J. Goguen's Concept of Proof Events: Current State of Research and
Perspectives
In 2001, Joseph Goguen posted a short note on proof, suggesting a
general concept of proof designed to cover apodictic, dialectical,
constructive, and non-constructive proofs, as well as proof steps and
computer proofs, relying on concepts and methods from cognitive
science, semiotics, ethnomethodology and modern philosophy of
science. Proofs are viewed as social events evolving in space and
time.
Goguen did not advance this idea further, and his paper fell into
oblivion until we attempted with Petros Stefaneas (2014) to suggest an
interpretation of Goguen's idea as a general meta-methodological
concept possessing seven aspects: the social and the communicative
aspects, the fundamental distinction between provers and interpreters,
the processes of interpretation, understanding and validating proofs,
the historical(-cultural) and stylistic aspects.
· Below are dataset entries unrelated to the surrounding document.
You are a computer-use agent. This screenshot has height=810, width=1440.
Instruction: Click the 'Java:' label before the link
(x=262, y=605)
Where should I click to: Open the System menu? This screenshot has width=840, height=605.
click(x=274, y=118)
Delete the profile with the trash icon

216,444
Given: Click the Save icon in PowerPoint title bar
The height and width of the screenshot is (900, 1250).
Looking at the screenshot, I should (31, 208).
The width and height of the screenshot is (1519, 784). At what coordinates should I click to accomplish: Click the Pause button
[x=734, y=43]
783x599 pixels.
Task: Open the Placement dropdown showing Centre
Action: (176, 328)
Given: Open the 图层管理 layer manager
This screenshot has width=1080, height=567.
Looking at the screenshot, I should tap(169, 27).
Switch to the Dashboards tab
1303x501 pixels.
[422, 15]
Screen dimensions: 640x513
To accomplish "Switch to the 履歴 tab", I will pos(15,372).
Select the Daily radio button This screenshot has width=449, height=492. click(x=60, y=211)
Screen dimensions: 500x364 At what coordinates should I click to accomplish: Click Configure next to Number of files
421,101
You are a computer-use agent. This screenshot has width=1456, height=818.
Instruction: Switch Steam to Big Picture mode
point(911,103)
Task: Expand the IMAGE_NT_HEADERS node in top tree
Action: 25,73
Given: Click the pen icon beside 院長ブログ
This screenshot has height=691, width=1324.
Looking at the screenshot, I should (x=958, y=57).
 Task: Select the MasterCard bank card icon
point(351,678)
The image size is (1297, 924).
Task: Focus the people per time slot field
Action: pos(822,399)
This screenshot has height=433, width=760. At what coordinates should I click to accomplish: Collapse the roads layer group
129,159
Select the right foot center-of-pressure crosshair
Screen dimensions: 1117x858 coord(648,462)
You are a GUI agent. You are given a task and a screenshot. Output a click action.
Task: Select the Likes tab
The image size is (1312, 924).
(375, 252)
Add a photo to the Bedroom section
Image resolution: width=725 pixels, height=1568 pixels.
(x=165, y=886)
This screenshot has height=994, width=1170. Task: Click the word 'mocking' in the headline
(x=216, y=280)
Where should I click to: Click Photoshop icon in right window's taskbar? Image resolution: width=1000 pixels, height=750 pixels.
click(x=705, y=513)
The talk will expose the advances attained in the theory of proof
events, the question of its possible formalisations, the applications
of proof events in the history of mathematics and the problem-solving
activity in research and mathematics education (Vandoulakis 2020)
based on a cognitive interpretation of discovery proof events
(Stefaneas et al. 2014). Finally, the open questions will be posed,
and their possible solution will be outlined.